Roberto Bailey

Personal information
- Full name: Roberto James Bailey Sargent
- Date of birth: 10 August 1952
- Place of birth: Honduras
- Date of death: 11 June 2019 (aged 66)
- Positions: Striker; second striker;

Senior career*
- Years: Team / Apps / (Gls)
- 1970–1977: Victoria / ?? / (26)
- 1978–1984: Marathón / 161 / (47)

International career
- 1980–1985: Honduras / 9 / (1)

= Roberto Bailey =

Honduran footballer (1952–2019)

Roberto James Bailey Sargent (10 August 1952 – 11 June 2019) was a Honduran football forward who played for Honduras in the 1982 FIFA World Cup.

==Club career==
Nicknamed El Robot, Bailey played for C.D. Marathón for whom he scored 47 goals.
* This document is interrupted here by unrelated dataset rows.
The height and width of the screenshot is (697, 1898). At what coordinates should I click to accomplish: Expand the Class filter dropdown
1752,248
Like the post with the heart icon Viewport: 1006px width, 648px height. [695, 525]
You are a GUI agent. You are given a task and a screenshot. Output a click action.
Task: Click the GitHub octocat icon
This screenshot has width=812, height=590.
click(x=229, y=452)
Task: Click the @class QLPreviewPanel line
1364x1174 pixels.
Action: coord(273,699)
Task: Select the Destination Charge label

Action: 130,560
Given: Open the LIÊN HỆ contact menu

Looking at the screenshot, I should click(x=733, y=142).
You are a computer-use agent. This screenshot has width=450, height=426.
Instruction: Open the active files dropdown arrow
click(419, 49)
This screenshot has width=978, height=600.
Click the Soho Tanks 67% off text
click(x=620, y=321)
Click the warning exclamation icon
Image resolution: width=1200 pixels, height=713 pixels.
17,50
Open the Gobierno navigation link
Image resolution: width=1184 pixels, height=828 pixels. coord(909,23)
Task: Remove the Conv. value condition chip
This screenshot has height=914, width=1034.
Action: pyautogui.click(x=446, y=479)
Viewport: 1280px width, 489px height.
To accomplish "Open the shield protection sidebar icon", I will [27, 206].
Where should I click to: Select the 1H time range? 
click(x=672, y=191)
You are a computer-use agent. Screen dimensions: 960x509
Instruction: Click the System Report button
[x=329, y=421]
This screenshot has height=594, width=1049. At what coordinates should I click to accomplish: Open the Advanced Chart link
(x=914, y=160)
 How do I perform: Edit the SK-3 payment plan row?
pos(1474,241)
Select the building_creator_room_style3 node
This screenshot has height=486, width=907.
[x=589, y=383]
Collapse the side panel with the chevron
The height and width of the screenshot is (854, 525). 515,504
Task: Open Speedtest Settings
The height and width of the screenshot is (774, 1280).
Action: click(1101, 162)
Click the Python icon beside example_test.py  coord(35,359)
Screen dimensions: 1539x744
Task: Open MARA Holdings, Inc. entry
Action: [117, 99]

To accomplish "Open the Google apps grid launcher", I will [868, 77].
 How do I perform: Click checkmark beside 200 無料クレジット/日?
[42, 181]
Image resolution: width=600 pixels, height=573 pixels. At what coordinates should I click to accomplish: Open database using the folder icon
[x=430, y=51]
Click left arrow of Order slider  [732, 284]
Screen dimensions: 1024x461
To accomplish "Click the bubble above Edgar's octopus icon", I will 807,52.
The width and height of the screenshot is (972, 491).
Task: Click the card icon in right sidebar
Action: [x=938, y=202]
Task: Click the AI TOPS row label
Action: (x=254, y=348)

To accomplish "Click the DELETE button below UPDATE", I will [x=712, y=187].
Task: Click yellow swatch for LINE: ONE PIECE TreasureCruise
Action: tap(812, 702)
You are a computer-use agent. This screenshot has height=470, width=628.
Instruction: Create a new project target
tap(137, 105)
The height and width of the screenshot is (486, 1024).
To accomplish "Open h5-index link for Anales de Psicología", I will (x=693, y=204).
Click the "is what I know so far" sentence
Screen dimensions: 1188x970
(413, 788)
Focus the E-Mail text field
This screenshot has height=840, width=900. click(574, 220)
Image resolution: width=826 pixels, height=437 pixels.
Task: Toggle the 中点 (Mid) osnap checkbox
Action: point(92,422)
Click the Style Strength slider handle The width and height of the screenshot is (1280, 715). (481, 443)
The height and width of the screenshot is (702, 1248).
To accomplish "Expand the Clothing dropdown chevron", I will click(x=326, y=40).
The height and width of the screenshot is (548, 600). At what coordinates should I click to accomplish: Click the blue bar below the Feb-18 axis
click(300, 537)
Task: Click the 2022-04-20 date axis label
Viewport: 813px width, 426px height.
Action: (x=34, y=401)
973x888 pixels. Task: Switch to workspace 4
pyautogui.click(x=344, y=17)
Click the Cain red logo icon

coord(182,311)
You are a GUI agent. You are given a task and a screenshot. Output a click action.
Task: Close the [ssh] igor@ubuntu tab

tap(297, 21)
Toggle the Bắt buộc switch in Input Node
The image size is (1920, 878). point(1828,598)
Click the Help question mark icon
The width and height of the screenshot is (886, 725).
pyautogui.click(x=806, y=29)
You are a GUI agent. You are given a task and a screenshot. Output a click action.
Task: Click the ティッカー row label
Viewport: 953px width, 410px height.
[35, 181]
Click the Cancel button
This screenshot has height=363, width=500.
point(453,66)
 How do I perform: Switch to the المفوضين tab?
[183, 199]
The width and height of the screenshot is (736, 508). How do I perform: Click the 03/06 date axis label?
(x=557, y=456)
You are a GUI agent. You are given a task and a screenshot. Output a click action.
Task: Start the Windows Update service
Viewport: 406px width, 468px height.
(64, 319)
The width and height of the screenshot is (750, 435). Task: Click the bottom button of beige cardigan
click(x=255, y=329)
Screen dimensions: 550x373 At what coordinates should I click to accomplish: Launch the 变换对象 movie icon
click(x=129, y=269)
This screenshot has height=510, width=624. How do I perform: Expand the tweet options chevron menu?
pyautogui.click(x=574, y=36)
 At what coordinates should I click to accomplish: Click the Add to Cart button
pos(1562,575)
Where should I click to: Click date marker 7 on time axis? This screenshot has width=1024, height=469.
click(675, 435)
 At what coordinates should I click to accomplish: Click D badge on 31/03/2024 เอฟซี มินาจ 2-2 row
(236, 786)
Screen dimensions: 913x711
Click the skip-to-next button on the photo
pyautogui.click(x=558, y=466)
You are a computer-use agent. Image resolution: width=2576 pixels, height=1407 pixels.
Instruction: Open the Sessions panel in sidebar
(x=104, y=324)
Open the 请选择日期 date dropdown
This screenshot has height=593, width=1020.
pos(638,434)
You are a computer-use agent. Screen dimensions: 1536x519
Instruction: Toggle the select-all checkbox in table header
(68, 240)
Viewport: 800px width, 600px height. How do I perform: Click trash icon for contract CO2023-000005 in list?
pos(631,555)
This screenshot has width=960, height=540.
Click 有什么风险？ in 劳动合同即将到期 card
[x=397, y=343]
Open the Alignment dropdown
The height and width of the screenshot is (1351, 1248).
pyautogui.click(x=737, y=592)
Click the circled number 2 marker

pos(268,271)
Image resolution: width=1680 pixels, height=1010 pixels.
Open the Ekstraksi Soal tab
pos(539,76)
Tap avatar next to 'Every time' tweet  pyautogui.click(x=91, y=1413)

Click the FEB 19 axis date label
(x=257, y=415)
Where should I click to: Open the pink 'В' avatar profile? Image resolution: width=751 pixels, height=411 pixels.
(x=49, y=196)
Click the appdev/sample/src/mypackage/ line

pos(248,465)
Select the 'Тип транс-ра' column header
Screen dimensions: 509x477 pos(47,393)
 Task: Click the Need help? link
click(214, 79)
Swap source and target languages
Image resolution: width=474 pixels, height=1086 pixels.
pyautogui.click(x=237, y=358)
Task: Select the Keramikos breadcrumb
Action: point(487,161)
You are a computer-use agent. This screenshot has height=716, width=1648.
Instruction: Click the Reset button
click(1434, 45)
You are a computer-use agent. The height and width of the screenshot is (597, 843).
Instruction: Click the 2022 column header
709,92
He and his brother Jimmy James Bailey share a record with the Palacios brothers, the sole families to have scored in more than one League final.

==Career statistics==

===Club===

| Club | Season | League |  |  | Honduran Cup |  | League Cup |  | CONCACAF |  | Total |  |
| Division | Apps | Goals | Apps | Goals | Apps | Goals | Apps | Goals | Apps | Goals |
| Marathón | 1978–79 | Honduran Liga Nacional | 22 | 7 | — |  | — |  | — |  |  |  |
| 1979–80 | Honduran Liga Nacional | 33 | 12 | — |  | — |  | — |  |  |  |
| 1980–81 | Honduran Liga Nacional | 33 | 10 | — |  | — |  | — |  |  |  |
| 1981–82 | Honduran Liga Nacional | 31 | 10 | — |  | — |  | — |  |  |  |
| 1982–83 | Honduran Liga Nacional | 22 | 4 | — |  | — |  | — |  |  |  |
| 1983–84 | Honduran Liga Nacional | 20 | 4 | — |  | — |  | — |  |  |  |
| Total |  | 161 | 47 | 0 | 0 | 0 | 0 | 0 | 0 | 161 | 47 |
| Career total |  |  | 161 | 47 | 0 | 0 | 0 | 0 | 0 | 0 | 161 | 47 |

==Personal life==
Bailey lived in San Pedro Sula and worked for a spare-parts agency.
He died in a car accident on June 11, 2019.